In order to deal with node Discovery (Discovery), select Main node and failover operation, Redis contains an additional system: Redis Sentinel (Sentinel). The Sentinel nodes constantly communicate the status of each Redis server they access, and attempt to upgrade and demote the nodes to maintain a single authoritative master node. In this test, I installed the Redis and Redis Sentinels on all 5 nodes. At first all 5 clients read data from the primary node N1 and from the node N2 to the N5, and then I partitioned N1 with N2 and other nodes.

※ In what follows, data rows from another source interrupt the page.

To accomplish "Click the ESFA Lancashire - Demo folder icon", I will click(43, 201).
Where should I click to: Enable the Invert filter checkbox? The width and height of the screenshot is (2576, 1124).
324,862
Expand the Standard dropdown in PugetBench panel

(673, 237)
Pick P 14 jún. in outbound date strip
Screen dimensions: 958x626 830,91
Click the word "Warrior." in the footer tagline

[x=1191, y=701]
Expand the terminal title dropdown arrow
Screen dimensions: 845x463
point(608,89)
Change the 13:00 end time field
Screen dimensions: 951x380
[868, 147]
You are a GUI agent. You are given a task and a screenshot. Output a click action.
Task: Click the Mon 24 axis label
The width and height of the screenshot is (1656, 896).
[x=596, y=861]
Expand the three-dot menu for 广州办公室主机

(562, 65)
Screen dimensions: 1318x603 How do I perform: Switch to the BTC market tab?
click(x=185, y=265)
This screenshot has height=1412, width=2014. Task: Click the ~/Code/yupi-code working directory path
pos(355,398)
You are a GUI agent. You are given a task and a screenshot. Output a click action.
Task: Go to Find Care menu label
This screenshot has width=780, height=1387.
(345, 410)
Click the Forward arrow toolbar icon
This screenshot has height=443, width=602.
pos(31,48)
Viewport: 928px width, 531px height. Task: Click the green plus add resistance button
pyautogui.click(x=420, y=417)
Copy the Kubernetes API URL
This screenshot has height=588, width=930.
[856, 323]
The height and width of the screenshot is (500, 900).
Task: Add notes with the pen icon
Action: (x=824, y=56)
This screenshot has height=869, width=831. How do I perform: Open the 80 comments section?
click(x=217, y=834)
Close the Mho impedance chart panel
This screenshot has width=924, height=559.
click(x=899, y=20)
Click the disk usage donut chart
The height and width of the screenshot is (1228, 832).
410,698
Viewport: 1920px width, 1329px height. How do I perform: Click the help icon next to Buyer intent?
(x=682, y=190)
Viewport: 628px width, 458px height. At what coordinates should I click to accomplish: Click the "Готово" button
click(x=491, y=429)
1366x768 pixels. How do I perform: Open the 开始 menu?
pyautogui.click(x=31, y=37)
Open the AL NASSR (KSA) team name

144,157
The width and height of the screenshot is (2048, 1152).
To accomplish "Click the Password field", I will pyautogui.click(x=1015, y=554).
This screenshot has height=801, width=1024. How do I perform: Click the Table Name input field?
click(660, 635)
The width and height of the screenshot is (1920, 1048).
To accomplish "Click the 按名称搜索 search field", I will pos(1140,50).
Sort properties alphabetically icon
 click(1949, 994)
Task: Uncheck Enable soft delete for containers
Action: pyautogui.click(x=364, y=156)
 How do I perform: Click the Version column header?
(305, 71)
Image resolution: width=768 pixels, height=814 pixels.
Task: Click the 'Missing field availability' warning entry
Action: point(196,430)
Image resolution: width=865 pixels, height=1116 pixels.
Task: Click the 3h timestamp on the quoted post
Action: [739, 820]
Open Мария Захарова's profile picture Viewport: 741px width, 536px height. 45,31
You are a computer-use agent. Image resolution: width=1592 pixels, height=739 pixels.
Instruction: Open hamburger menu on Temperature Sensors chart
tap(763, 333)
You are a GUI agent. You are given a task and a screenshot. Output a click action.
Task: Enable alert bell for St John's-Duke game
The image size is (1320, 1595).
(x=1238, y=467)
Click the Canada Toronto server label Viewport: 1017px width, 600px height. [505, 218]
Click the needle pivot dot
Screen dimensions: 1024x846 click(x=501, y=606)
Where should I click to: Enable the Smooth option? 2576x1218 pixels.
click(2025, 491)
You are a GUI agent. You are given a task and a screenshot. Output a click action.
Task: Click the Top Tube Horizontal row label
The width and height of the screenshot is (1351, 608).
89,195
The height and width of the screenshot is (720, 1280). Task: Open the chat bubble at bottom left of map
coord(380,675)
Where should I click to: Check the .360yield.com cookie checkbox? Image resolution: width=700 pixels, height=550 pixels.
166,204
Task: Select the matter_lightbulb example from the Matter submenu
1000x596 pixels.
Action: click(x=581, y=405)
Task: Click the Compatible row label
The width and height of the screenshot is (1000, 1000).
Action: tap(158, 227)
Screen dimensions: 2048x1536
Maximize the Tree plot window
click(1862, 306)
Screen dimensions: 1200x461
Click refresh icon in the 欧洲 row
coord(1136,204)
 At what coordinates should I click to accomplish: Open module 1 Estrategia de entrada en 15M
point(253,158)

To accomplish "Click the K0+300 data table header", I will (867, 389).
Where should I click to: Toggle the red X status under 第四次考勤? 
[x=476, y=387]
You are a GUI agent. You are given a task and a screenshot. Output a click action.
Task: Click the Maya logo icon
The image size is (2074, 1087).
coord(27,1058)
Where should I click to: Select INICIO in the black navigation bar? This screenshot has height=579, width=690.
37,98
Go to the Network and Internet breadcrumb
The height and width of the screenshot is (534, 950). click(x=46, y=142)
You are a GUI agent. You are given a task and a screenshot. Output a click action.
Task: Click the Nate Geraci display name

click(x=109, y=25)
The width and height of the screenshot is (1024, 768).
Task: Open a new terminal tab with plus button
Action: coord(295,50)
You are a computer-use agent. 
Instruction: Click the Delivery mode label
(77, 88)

If Redis is a CP system, then N1 and N2 become unavailable when partitioning occurs, and one of the other important components (N3, N4, N5) is selected as the primary node. But this is not the case, in fact the write operation will still be executed successfully on the N1, after a few seconds, the Sentinel node will detect the occurrence of the partition, and the other node (assuming N5) is selected as the new master node.
At this time of partitioning, there are two primary nodes in the system, one for each component of the system, and two for write operations independently. This is a typical brain-splitting scenario and violates C (consistency) in CP. Write (and read) operations in this state are not serializable because they observe different database states depending on which nodes the client is connected to.